Después de que dos guerras mundiales casi destruyeron el planeta, a mediados de siglo Estados Unidos decidió dar un paso adelante y aplicar su ingenio a las muchas dinámicas inestables del hemisferio oriental. Europa necesitaba asentarse, luego Asia y, más tarde, Oriente Medio y África.
Una visión objetiva de la historia dice que, a pesar de nuestros muchos errores, hemos dejado a cada región mucho más estable y conectada globalmente (por no decir más rica) de lo que la encontramos. Ahora, a través de la presidencia radical de Donald Trump, buscamos deshacernos de esas responsabilidades distantes y reenfocarnos en nuestro propio hemisferio.
Si Irak fuera George W. Después de la teoría del “Big Bang” de transformación regional de Bush, Venezuela se ha convertido en la prueba de reingeniería hemisférica de Trump. Su administración ha presentado al régimen del presidente Nicolás Maduro como el anticristo: un caldero de corrupción, narcóticos e intromisión china que exige y justifica un enfoque beligerante. Derrocarlo, promete Trump, sería restablecer la física estratégica de las Américas: una “pequeña guerra espléndida” para la era digital.
Por improbable que parezca, se trata de una reanudación de la historia de la primera gran estrategia de Estados Unidos, parte de una línea divisoria –una vena ideológica conectora– que va desde el padre fundador James Monroe hasta William McKinley y luego, a través de Theodore Roosevelt, Estamos siendo testigos de la última versión de un impulso estadounidense duradero: volver a dibujar el mapa del hemisferio a medida que el sistema mundial comienza a replegarse sobre sí mismo.

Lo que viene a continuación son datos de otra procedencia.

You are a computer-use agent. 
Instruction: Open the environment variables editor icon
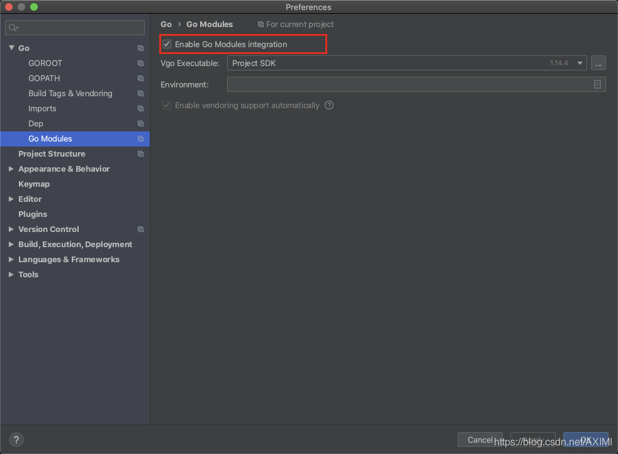(597, 84)
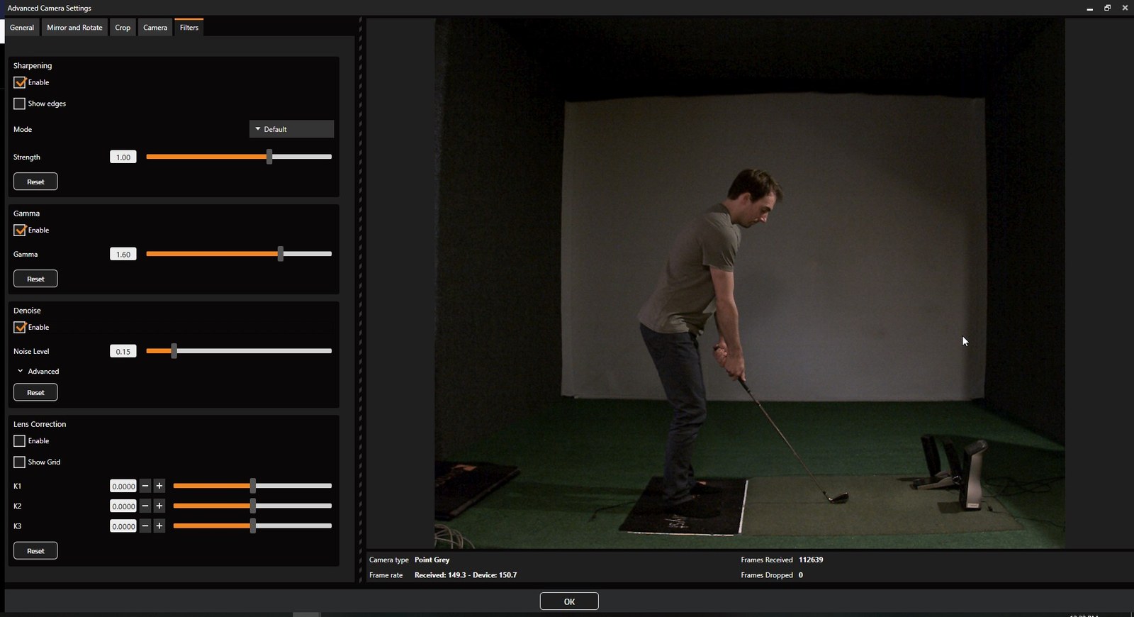1134x617 pixels.
Task: Increase the K3 coefficient with plus
Action: tap(159, 526)
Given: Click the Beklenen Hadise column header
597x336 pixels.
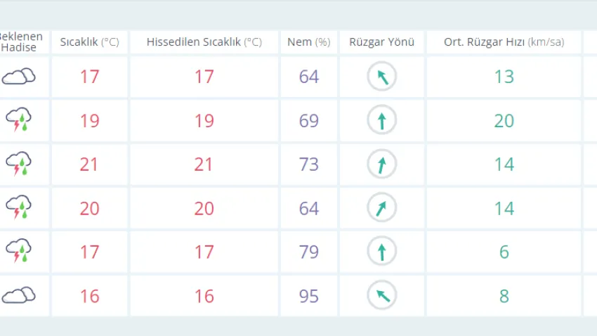Looking at the screenshot, I should (x=20, y=42).
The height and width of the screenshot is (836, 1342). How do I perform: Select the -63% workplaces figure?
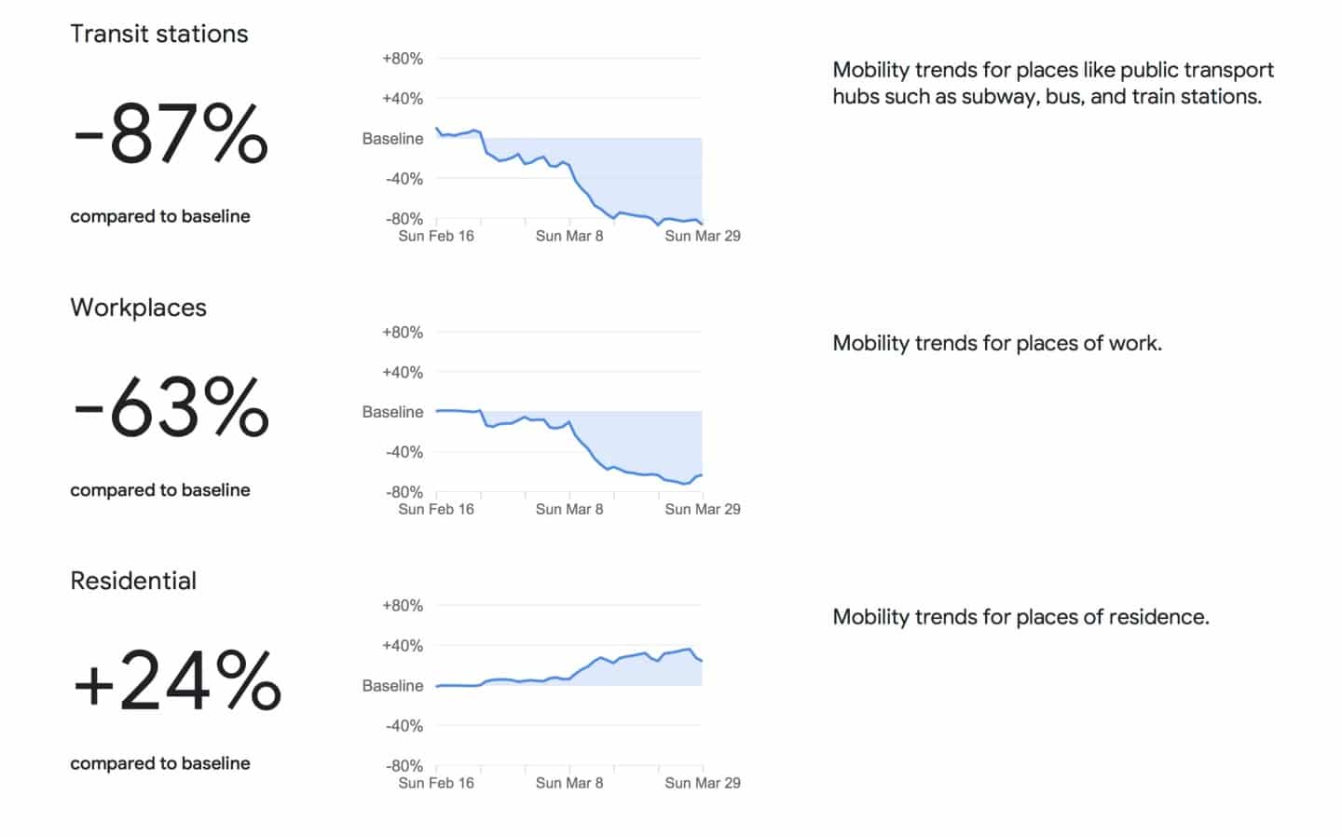[x=171, y=407]
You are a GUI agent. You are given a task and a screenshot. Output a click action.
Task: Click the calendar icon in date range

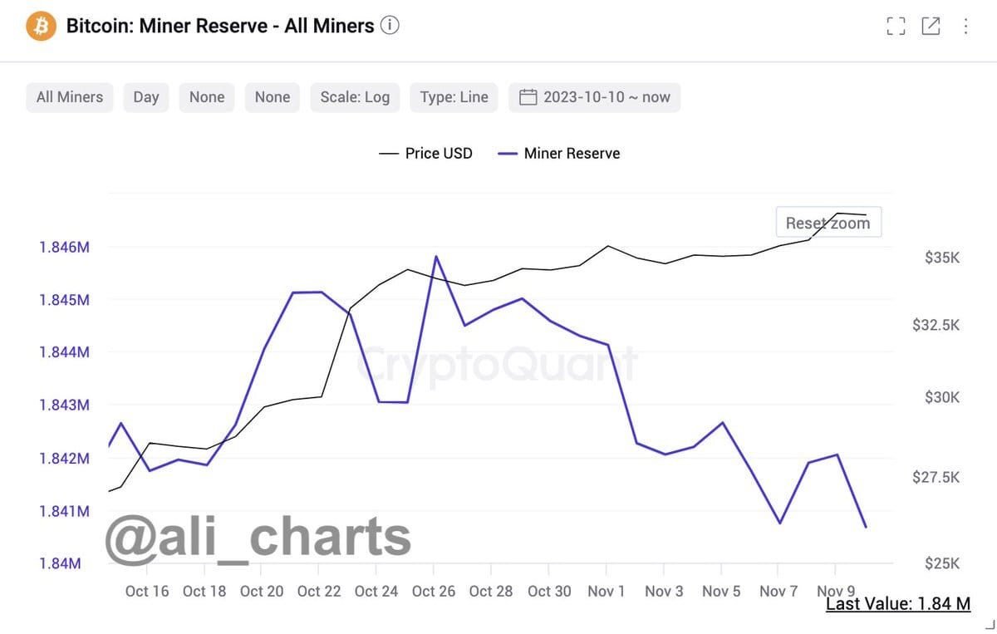click(528, 97)
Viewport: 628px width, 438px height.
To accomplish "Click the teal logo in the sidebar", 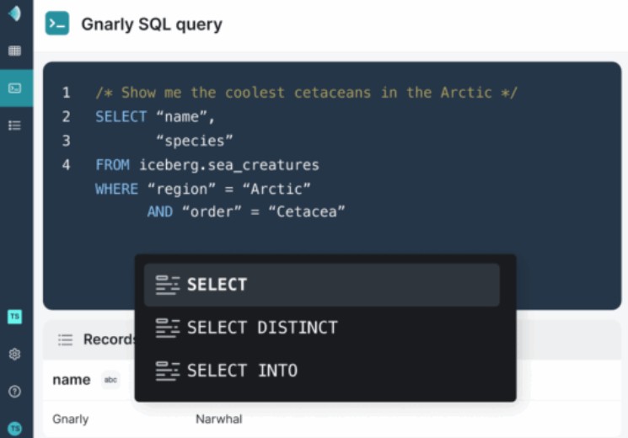I will (x=15, y=15).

Cuando Monroe emitió su famosa doctrina en 1823, no era la declaración de destino hegemónico que las generaciones posteriores hicieron ver. La Doctrina Monroe era, en el fondo, una postura nerviosamente defensiva: un cortafuegos hemisférico contra una reafirmación del poder imperial europeo en el mundo posnapoleónico. Estados Unidos apenas era un Estado funcional y su alcance militar no se extendía más allá de sus fronteras continentales. La función de la Doctrina era más un engaño psicológico que una amenaza estratégica: una afirmación de autonomía en un mundo todavía gobernado por imperios mucho más poderosos. Monroe estaba trazando una línea alrededor de un hemisferio: no prometía dominio, sólo exclusión.
Sin embargo, las doctrinas son como software: escritas para una época, evolucionan y se actualizan constantemente para otra. Lo que comenzó como una línea estática de contención se transformaría, al cabo de décadas, en una arquitectura operativa de control regional. La expansión siguió los rieles de la industrialización, y la industrialización requirió orden, acceso y mercados seguros. Estados Unidos Puede que haya rechazado el imperialismo del Viejo Mundo, pero se ocupó de inventar una variante del Nuevo Mundo.

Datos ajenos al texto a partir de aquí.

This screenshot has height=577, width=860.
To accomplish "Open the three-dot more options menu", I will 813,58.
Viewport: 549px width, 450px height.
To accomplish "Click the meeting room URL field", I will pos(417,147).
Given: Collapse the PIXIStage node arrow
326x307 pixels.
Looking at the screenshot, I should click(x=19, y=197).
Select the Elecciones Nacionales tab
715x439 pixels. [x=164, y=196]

McKinley, más que cualquier presidente anterior a él, le dio a ese software una actualización de potencia dura. A medida que Estados Unidos se industrializó a finales del siglo XIX, la simplicidad retórica de la Doctrina Monroe se convirtió en una licencia habilitante para la integración hemisférica bajo el mandato de Estados Unidos. gestión. McKinley hizo explícito lo que Monroe simplemente había insinuado: que el hemisferio no era sólo un caparazón defensivo sino el volante económico de la revolución industrial estadounidense.

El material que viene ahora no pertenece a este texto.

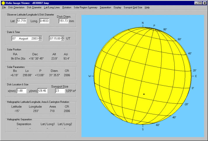The height and width of the screenshot is (141, 208).
Task: Click the black sunspot on the solar disk
Action: click(144, 94)
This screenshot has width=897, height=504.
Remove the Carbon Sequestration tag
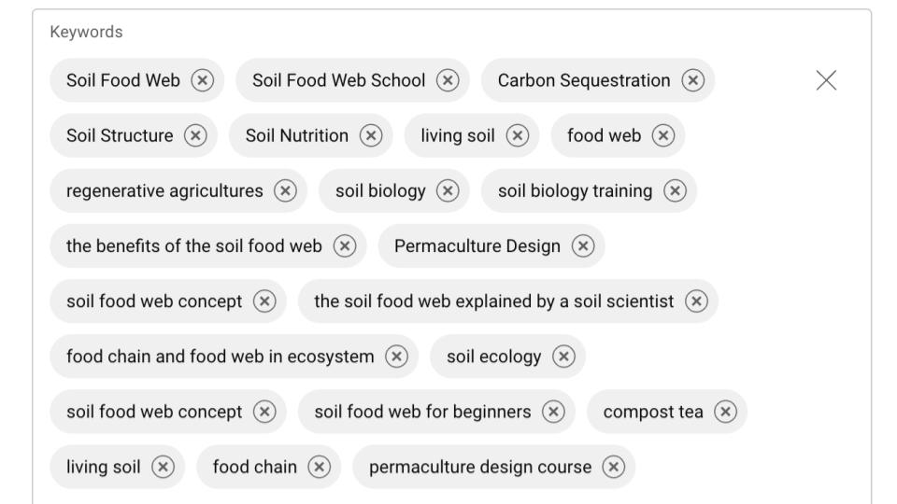(692, 80)
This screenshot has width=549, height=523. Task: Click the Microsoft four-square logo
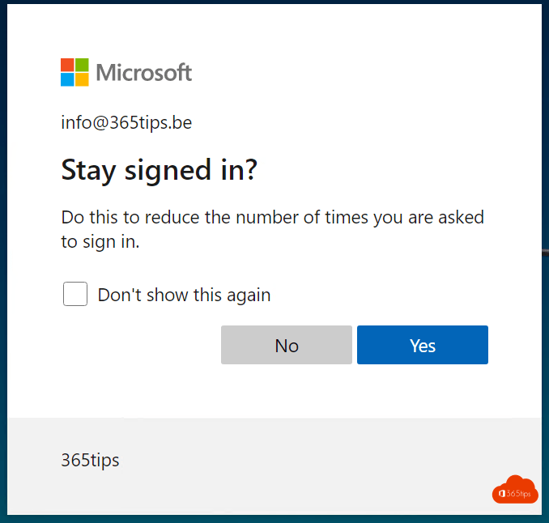pos(74,72)
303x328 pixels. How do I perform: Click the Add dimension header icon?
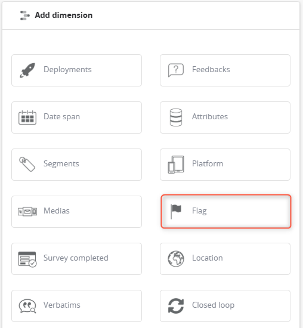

Bajo McKinley, los aranceles, el territorio y la tecnología de las comunicaciones (¿les suena?) se fusionaron en una única misión nacional. El proteccionismo no era una mala palabra. El nacionalismo económico impulsó el crecimiento industrial, mientras que las guerras en el extranjero (la “pequeña y espléndida guerra” de 1898, la principal de ellas) cumplieron funciones tanto morales como mecánicas: limpiar la vecindad de viejos imperios (España) y al Cuba era el cortafuegos;
El patriotismo mercantil de McKinley –su mezcla contradictoria de muros arancelarios y aspiraciones territoriales– resuena misteriosamente en la propia retórica de Trump hoy. El “Muro Trump de acero y aranceles” puede haber sido comercializado como un opioide de las masas, pero su propósito subyacente –fabricar un perímetro protector mientras se reorienta a Estados Unidos hacia adentro– ofrece el mismo sermón que el evangelio arancelario de McKinley. Ambos hombres vieron el proteccionismo no como una retirada sino como una disposición: una manera de hacer de Estados Unidos la base segura desde la cual la expansión podría continuar nuevamente.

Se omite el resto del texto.